I wonder how many people who are fortunate enough not to have to tighten their belts understand that some of the people who say they can’t afford certain luxuries really mean that? For some, it’s hard enough to say those few words as they swallow some pride. To have to go into more detail to prove that they really mean it would be humiliating. I’m sure those who don’t understand don’t intend to humiliate, though. Maybe they just think it can’t be that bad.
I guess we’ve just done a good job of hiding the fact that, yeah, it is that bad. Not bad enough to need assistance, but definitely bad enough to have to cut out almost all extras, except an occasional dinner out or trip to the theater to see a new movie. Even when those extras are afforded, they are usually deals like $5 movies with smuggled in snacks and drinks. We’re always on the lookout for fun free things to do, too.
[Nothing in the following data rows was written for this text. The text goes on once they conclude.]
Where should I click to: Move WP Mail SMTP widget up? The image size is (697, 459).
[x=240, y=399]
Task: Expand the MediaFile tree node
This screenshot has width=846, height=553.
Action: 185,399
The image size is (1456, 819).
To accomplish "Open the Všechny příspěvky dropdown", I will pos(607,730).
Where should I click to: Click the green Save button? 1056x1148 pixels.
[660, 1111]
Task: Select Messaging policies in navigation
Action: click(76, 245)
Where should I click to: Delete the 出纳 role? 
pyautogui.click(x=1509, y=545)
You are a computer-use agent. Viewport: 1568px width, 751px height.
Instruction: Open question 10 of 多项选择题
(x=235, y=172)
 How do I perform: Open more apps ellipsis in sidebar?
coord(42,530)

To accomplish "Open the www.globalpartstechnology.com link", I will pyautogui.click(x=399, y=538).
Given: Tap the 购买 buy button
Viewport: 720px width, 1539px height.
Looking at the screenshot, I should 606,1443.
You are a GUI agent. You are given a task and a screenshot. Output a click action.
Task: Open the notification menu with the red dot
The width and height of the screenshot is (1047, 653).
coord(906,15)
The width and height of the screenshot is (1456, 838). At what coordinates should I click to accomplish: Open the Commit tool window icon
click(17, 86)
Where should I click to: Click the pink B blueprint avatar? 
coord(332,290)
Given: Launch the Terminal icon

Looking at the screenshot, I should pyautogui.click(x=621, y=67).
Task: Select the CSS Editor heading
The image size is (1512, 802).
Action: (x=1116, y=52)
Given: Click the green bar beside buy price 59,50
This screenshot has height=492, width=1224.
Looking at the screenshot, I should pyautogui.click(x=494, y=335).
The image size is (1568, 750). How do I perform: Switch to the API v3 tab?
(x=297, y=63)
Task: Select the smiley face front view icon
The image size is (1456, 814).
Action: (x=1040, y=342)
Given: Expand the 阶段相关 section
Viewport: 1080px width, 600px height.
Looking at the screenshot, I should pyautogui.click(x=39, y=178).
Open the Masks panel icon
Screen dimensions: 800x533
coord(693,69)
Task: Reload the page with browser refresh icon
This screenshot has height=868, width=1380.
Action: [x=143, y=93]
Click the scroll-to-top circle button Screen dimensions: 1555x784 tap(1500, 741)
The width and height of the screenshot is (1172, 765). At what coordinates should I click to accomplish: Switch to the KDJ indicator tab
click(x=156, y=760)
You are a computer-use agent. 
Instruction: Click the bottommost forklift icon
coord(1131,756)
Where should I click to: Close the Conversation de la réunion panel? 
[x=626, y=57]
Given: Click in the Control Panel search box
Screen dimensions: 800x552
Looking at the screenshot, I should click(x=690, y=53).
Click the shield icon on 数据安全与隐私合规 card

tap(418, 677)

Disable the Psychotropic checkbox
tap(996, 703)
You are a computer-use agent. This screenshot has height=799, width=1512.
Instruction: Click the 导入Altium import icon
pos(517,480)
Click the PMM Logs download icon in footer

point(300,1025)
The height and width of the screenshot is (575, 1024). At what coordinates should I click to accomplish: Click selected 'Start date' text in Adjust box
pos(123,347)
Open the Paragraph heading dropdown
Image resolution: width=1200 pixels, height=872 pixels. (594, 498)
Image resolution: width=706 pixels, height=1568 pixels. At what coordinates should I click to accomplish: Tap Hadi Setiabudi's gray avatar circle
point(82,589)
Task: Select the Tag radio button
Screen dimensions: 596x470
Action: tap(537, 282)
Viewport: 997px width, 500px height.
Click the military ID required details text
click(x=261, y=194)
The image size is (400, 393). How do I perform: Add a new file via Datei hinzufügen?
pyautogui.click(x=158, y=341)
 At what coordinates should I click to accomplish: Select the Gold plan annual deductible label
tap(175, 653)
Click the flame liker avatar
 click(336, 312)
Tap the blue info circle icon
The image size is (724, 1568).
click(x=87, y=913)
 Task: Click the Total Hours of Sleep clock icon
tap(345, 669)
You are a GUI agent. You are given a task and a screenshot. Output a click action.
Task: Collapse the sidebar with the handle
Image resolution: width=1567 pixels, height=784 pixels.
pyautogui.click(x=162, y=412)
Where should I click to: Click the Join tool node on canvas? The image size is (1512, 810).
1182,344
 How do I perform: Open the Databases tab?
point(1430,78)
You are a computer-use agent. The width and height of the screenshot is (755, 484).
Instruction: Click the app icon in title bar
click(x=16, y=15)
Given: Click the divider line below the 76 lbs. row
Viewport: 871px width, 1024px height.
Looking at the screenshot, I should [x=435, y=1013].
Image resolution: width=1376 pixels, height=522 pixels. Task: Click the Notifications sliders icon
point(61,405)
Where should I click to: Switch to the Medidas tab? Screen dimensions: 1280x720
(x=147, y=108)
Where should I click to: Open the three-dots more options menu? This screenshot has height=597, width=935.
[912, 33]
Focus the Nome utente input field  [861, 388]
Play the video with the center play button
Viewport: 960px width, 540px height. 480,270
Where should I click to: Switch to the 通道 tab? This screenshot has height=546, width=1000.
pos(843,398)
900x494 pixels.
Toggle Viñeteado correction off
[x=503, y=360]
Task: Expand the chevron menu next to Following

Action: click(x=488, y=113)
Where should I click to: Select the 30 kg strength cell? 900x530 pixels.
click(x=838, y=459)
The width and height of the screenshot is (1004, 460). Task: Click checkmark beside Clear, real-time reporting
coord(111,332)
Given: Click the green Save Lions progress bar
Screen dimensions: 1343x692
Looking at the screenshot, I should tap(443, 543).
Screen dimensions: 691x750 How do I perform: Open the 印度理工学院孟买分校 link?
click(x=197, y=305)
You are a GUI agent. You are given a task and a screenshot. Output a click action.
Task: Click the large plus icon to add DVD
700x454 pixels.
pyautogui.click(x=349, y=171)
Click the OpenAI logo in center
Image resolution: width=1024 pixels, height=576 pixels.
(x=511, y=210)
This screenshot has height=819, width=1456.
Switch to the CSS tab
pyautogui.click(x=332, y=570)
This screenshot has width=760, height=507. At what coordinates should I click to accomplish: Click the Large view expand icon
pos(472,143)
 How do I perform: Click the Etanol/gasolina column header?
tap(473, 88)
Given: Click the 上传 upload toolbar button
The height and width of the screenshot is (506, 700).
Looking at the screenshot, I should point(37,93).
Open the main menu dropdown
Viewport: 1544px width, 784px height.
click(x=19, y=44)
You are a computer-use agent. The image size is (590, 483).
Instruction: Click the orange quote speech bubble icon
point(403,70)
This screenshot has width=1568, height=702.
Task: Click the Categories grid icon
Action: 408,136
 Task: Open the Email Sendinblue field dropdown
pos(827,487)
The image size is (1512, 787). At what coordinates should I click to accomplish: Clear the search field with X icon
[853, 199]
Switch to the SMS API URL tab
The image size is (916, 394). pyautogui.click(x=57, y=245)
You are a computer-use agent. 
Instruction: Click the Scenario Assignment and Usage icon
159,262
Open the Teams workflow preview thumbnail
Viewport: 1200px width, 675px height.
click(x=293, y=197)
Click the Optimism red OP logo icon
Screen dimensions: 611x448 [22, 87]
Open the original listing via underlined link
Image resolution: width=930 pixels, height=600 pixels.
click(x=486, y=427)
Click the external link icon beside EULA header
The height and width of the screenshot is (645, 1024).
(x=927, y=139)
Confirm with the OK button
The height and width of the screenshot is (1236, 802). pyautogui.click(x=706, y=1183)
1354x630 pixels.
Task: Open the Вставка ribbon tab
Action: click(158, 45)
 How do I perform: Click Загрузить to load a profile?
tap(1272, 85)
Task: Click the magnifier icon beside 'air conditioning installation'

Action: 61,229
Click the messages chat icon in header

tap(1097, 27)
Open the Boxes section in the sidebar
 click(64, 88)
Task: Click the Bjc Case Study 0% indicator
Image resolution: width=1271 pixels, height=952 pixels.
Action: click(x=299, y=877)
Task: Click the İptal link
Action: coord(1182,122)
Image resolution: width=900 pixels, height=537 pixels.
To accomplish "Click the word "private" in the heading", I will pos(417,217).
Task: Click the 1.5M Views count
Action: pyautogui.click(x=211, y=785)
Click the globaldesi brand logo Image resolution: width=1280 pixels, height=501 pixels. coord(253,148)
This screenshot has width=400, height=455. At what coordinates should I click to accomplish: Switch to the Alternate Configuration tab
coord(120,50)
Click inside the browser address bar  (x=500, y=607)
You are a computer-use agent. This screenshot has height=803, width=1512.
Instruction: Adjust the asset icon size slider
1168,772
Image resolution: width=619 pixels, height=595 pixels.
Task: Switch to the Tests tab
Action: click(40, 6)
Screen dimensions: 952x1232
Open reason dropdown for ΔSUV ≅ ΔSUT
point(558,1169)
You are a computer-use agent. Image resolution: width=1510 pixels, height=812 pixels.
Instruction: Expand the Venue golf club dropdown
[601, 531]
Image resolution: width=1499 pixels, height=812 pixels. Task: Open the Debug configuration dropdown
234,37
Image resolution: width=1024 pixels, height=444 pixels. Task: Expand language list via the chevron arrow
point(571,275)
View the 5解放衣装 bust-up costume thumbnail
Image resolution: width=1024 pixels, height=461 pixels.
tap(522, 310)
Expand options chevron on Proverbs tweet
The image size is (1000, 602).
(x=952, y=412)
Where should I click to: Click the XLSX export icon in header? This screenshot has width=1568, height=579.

With that said, the look of excitement on our girls’ faces when they opened the Christmas gift that revealed that we’re taking them to see Wicked in May was priceless. A true surprise! For less than an iPad or even an eReader with WiFi, four of us will experience the magic of theater that will be something we remember for a lifetime. I was so excited to give this gift, too! I couldn’t wait for them to open it!
So while that past bliss may be the anguish of today, just how much anguish we allow it to be is up to us. There will be some things that stand out more than others, naturally. But we can create a new bliss with what we have now (or the lack thereof). Sympathy is unnecessary, but empathy is appreciated.